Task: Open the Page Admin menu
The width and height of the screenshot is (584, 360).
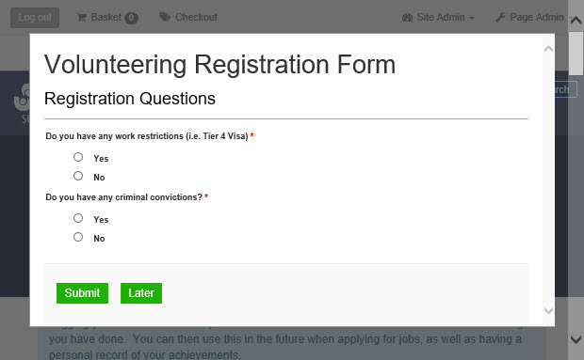Action: coord(529,17)
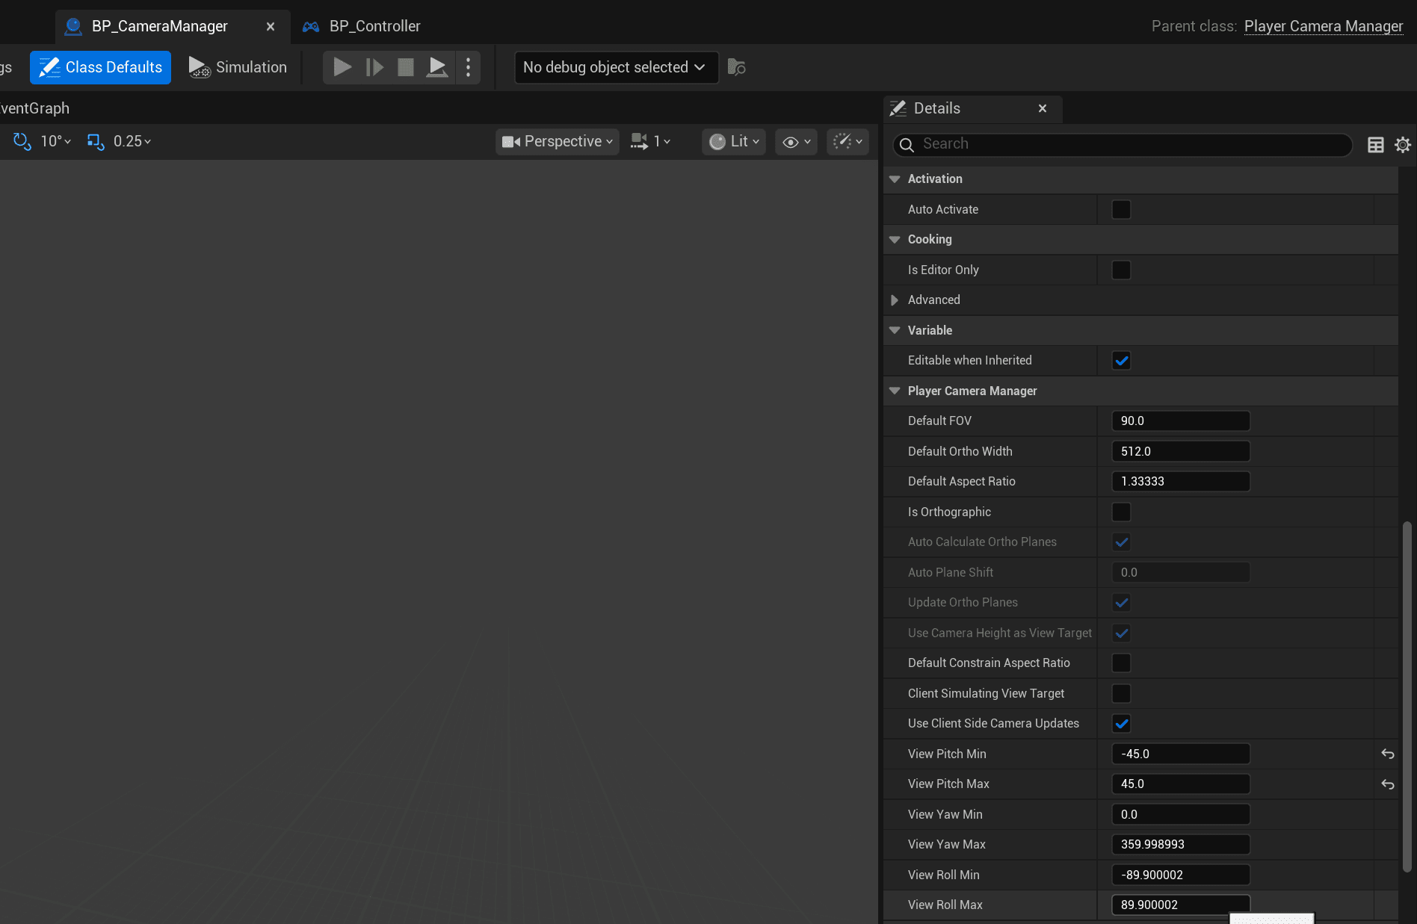The height and width of the screenshot is (924, 1417).
Task: Open Details property matrix grid icon
Action: pyautogui.click(x=1375, y=144)
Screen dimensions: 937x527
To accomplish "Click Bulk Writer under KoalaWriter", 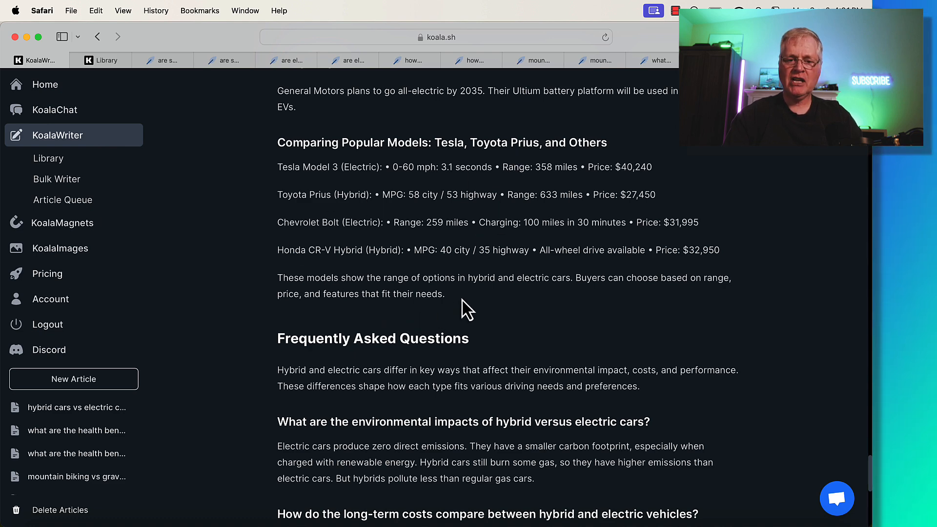I will click(x=56, y=178).
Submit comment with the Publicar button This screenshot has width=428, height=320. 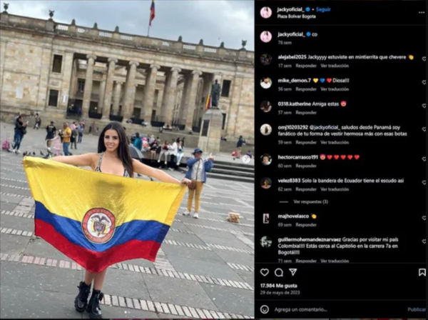[x=417, y=309]
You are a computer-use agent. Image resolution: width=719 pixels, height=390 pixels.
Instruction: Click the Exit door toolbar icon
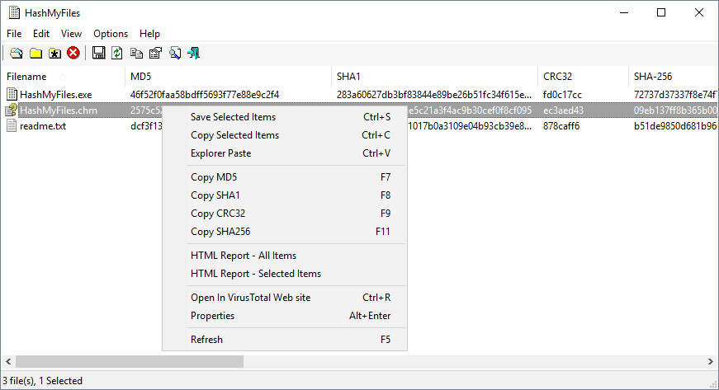pyautogui.click(x=194, y=54)
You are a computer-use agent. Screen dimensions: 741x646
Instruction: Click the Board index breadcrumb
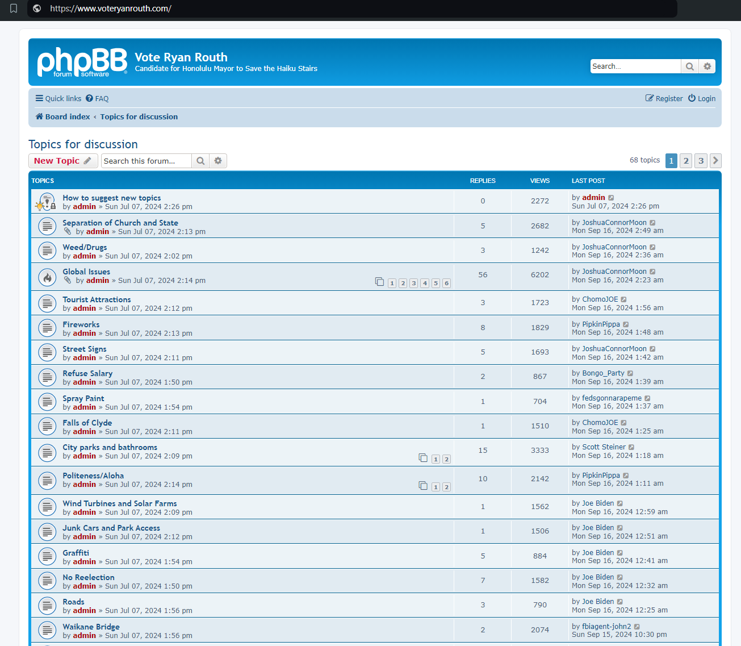point(67,116)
━━━━━━━━━━━━━━━━━━━━
__YOUR GOAL__: Copy out every line from the records that has the word "computer".

__YOUR RESPONSE__:
You are a computer-use agent. Image resolution: width=719 pixels, height=390 pixels.
You are a computer-use agent. Screen dimensions: 741x646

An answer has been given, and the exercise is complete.